■ **What to produce**
Go through the data below line by line. Give only the number of lines that contain "Uncheck".

Collected data entries:
--- START ---

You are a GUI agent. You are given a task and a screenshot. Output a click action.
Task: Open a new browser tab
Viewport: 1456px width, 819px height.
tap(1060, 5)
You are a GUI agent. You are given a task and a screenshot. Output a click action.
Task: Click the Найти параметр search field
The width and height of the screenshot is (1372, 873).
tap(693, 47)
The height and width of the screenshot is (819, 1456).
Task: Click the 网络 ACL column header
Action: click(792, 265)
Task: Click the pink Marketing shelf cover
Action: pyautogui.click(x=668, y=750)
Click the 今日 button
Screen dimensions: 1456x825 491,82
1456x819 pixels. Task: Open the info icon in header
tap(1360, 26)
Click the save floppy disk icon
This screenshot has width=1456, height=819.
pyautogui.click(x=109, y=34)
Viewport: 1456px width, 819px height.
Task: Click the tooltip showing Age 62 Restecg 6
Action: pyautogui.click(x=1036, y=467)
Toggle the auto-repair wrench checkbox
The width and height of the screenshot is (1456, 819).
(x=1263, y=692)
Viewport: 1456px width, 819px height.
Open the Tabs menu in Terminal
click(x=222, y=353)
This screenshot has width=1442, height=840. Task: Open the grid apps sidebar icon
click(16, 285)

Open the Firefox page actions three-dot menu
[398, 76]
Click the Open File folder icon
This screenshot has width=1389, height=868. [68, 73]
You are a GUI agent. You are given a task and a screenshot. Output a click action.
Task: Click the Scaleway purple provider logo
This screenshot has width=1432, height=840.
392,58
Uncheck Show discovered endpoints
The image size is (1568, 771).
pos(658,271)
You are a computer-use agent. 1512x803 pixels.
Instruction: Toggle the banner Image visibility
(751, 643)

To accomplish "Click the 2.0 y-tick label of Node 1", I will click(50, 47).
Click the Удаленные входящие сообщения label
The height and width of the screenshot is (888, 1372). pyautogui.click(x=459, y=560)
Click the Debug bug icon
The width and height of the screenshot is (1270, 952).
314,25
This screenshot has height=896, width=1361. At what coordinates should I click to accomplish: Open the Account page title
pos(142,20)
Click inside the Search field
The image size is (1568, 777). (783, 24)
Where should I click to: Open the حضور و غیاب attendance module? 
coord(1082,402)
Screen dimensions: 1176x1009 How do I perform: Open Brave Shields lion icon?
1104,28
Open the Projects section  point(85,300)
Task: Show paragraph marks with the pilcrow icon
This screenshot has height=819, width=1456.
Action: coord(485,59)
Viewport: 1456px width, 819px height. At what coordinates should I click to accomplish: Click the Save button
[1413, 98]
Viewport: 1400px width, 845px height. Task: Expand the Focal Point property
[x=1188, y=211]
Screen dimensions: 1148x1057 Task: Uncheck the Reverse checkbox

--- END ---

■ **Task result**
2